> [Directions for this task] Repeat the following data exactly, omitting pictures.

> [Exercise data]
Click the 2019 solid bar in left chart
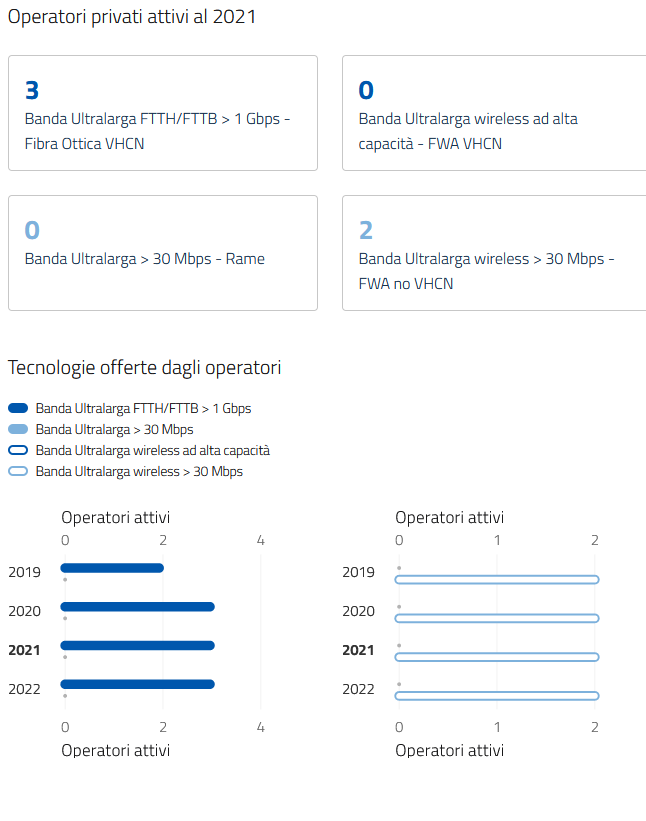The width and height of the screenshot is (646, 821). pyautogui.click(x=112, y=568)
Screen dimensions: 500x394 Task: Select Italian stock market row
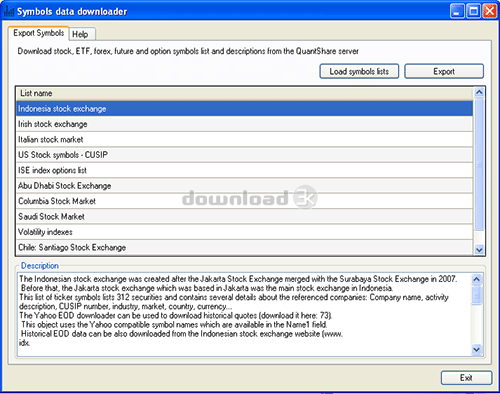click(244, 139)
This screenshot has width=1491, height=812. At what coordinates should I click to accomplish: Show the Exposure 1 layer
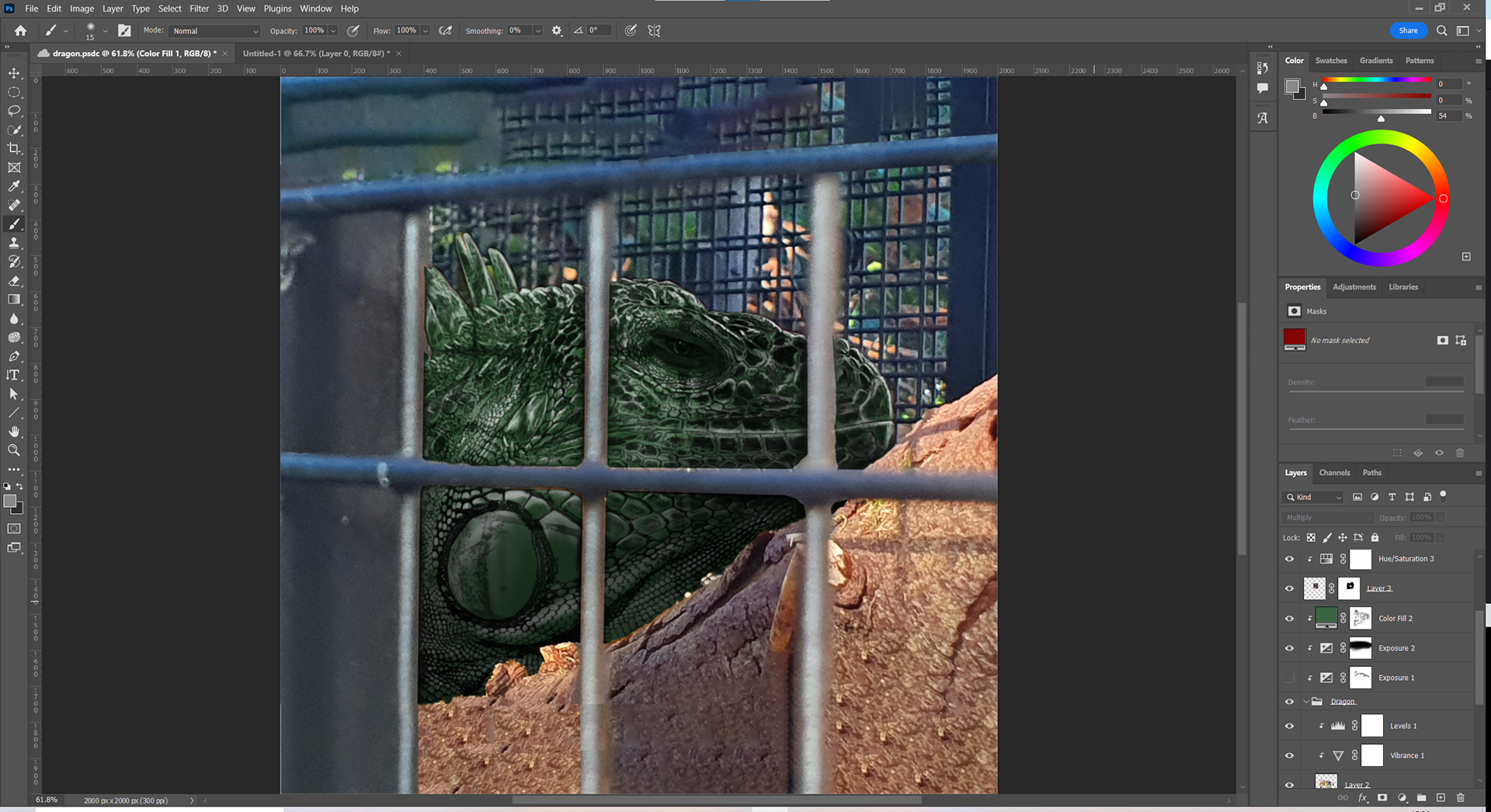point(1289,678)
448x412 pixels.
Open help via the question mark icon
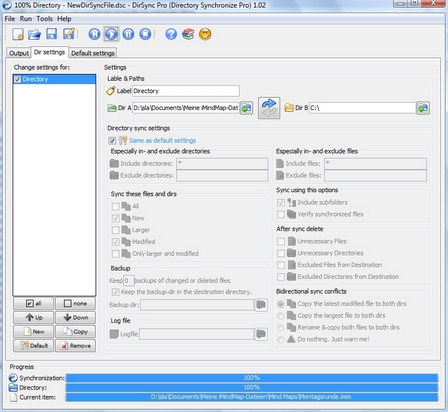coord(171,34)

> [Result]
Click the 2019 solid bar in left chart
The width and height of the screenshot is (646, 821). pyautogui.click(x=112, y=568)
Screen dimensions: 500x394 Task: Select Italian stock market row
click(244, 139)
This screenshot has width=1491, height=812. At what coordinates should I click to accomplish: Show the Exposure 1 layer
point(1289,678)
448x412 pixels.
Open help via the question mark icon
coord(171,34)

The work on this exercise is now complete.